[Stored records]

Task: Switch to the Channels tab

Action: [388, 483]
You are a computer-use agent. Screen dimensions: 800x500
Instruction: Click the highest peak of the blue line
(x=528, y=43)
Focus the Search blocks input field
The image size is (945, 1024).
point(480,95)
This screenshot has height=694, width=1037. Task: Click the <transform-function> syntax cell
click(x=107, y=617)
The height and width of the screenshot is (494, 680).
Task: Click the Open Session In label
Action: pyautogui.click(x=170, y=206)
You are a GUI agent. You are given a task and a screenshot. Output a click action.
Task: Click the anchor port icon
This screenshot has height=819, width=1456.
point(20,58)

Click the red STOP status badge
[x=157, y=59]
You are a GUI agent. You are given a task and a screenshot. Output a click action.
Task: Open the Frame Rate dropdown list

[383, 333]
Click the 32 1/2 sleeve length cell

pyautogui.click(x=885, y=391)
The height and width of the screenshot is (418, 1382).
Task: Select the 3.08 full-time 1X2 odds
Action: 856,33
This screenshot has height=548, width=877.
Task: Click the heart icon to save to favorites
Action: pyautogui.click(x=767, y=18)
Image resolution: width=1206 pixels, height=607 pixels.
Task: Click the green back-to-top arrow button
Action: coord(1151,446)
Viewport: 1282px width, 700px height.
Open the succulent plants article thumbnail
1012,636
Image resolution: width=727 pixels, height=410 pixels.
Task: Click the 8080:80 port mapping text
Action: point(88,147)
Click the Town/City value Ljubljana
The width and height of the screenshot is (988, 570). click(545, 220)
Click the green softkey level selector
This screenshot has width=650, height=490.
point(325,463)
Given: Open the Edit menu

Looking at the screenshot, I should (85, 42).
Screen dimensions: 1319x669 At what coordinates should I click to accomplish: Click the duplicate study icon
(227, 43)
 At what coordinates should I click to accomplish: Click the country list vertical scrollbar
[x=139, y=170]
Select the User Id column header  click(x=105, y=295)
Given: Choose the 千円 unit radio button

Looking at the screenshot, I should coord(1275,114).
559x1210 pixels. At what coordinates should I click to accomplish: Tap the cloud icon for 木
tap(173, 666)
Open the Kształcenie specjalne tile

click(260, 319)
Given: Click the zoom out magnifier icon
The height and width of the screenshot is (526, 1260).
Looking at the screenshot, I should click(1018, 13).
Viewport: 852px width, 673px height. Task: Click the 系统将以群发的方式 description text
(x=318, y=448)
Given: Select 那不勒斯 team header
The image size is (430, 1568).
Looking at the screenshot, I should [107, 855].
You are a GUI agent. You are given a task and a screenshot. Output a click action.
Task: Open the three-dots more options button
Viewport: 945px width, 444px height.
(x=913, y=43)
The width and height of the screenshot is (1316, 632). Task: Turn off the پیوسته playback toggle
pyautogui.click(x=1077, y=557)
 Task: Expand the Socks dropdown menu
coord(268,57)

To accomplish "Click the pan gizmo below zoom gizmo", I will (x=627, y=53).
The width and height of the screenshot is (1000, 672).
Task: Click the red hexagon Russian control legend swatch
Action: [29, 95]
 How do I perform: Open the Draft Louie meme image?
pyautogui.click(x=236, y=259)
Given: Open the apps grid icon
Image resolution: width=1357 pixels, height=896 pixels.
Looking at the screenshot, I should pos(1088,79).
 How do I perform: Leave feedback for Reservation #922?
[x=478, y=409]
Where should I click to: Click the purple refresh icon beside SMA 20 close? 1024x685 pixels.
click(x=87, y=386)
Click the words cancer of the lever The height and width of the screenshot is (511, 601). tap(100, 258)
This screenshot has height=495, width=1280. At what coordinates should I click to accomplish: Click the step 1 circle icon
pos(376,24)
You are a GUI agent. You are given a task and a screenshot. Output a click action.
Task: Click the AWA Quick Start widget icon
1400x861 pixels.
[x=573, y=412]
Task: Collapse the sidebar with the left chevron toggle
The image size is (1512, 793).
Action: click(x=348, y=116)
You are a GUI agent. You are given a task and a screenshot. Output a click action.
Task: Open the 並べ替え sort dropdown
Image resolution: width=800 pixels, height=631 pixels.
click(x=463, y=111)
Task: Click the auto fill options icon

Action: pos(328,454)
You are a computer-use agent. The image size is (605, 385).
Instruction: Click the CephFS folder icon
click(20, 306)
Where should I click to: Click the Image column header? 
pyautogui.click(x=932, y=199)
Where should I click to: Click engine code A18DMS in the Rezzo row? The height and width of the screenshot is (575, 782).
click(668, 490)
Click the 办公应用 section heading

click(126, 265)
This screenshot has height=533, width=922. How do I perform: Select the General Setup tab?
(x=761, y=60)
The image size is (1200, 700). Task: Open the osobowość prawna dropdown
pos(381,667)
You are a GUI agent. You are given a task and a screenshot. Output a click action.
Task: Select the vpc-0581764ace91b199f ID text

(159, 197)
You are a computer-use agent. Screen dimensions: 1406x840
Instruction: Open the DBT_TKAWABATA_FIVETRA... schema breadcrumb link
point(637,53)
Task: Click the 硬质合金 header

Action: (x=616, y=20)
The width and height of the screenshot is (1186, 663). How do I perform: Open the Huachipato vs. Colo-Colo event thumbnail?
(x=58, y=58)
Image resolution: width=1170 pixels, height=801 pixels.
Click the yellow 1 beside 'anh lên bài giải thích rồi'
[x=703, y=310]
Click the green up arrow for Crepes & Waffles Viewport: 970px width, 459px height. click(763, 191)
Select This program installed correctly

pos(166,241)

**Exercise details:**
Restate each record above word for word.

**Your solution:**
Task: Switch to the Channels tab

Action: [388, 483]
You are a computer-use agent. Screen dimensions: 800x500
Instruction: Click the highest peak of the blue line
(x=528, y=43)
Focus the Search blocks input field
The image size is (945, 1024).
point(480,95)
This screenshot has height=694, width=1037. Task: Click the <transform-function> syntax cell
click(x=107, y=617)
The height and width of the screenshot is (494, 680).
Task: Click the Open Session In label
Action: pyautogui.click(x=170, y=206)
You are a GUI agent. You are given a task and a screenshot. Output a click action.
Task: Click the anchor port icon
This screenshot has height=819, width=1456.
point(20,58)

Click the red STOP status badge
[x=157, y=59]
You are a GUI agent. You are given a task and a screenshot. Output a click action.
Task: Open the Frame Rate dropdown list

[383, 333]
Click the 32 1/2 sleeve length cell

pyautogui.click(x=885, y=391)
The height and width of the screenshot is (418, 1382).
Task: Select the 3.08 full-time 1X2 odds
Action: 856,33
This screenshot has height=548, width=877.
Task: Click the heart icon to save to favorites
Action: pyautogui.click(x=767, y=18)
Image resolution: width=1206 pixels, height=607 pixels.
Task: Click the green back-to-top arrow button
Action: coord(1151,446)
Viewport: 1282px width, 700px height.
Open the succulent plants article thumbnail
1012,636
Image resolution: width=727 pixels, height=410 pixels.
Task: Click the 8080:80 port mapping text
Action: point(88,147)
Click the Town/City value Ljubljana
The width and height of the screenshot is (988, 570). click(545, 220)
Click the green softkey level selector
This screenshot has width=650, height=490.
point(325,463)
Given: Open the Edit menu

Looking at the screenshot, I should (85, 42).
Screen dimensions: 1319x669 At what coordinates should I click to accomplish: Click the duplicate study icon
(227, 43)
 At what coordinates should I click to accomplish: Click the country list vertical scrollbar
[x=139, y=170]
Select the User Id column header  click(x=105, y=295)
Given: Choose the 千円 unit radio button

Looking at the screenshot, I should coord(1275,114).
559x1210 pixels. At what coordinates should I click to accomplish: Tap the cloud icon for 木
tap(173, 666)
Open the Kształcenie specjalne tile

click(260, 319)
Given: Click the zoom out magnifier icon
The height and width of the screenshot is (526, 1260).
Looking at the screenshot, I should click(1018, 13).
Viewport: 852px width, 673px height. Task: Click the 系统将以群发的方式 description text
(x=318, y=448)
Given: Select 那不勒斯 team header
The image size is (430, 1568).
Looking at the screenshot, I should [107, 855].
You are a GUI agent. You are given a task and a screenshot. Output a click action.
Task: Open the three-dots more options button
Viewport: 945px width, 444px height.
(x=913, y=43)
The width and height of the screenshot is (1316, 632). Task: Turn off the پیوسته playback toggle
pyautogui.click(x=1077, y=557)
 Task: Expand the Socks dropdown menu
coord(268,57)

To accomplish "Click the pan gizmo below zoom gizmo", I will (x=627, y=53).
The width and height of the screenshot is (1000, 672).
Task: Click the red hexagon Russian control legend swatch
Action: [29, 95]
 How do I perform: Open the Draft Louie meme image?
pyautogui.click(x=236, y=259)
Given: Open the apps grid icon
Image resolution: width=1357 pixels, height=896 pixels.
Looking at the screenshot, I should pos(1088,79).
 How do I perform: Leave feedback for Reservation #922?
[x=478, y=409]
Where should I click to: Click the purple refresh icon beside SMA 20 close? 1024x685 pixels.
click(x=87, y=386)
Click the words cancer of the lever The height and width of the screenshot is (511, 601). tap(100, 258)
This screenshot has height=495, width=1280. At what coordinates should I click to accomplish: Click the step 1 circle icon
pos(376,24)
You are a GUI agent. You are given a task and a screenshot. Output a click action.
Task: Click the AWA Quick Start widget icon
1400x861 pixels.
[x=573, y=412]
Task: Collapse the sidebar with the left chevron toggle
The image size is (1512, 793).
Action: click(x=348, y=116)
You are a GUI agent. You are given a task and a screenshot. Output a click action.
Task: Open the 並べ替え sort dropdown
Image resolution: width=800 pixels, height=631 pixels.
click(x=463, y=111)
Task: Click the auto fill options icon

Action: pos(328,454)
You are a computer-use agent. The image size is (605, 385).
Instruction: Click the CephFS folder icon
click(20, 306)
Where should I click to: Click the Image column header? 
pyautogui.click(x=932, y=199)
Where should I click to: Click engine code A18DMS in the Rezzo row? The height and width of the screenshot is (575, 782).
click(668, 490)
Click the 办公应用 section heading

click(126, 265)
This screenshot has height=533, width=922. How do I perform: Select the General Setup tab?
(x=761, y=60)
The image size is (1200, 700). Task: Open the osobowość prawna dropdown
pos(381,667)
You are a GUI agent. You are given a task and a screenshot. Output a click action.
Task: Select the vpc-0581764ace91b199f ID text

(159, 197)
You are a computer-use agent. Screen dimensions: 1406x840
Instruction: Open the DBT_TKAWABATA_FIVETRA... schema breadcrumb link
point(637,53)
Task: Click the 硬质合金 header

Action: (x=616, y=20)
The width and height of the screenshot is (1186, 663). How do I perform: Open the Huachipato vs. Colo-Colo event thumbnail?
(x=58, y=58)
Image resolution: width=1170 pixels, height=801 pixels.
Click the yellow 1 beside 'anh lên bài giải thích rồi'
[x=703, y=310]
Click the green up arrow for Crepes & Waffles Viewport: 970px width, 459px height. click(763, 191)
Select This program installed correctly

pos(166,241)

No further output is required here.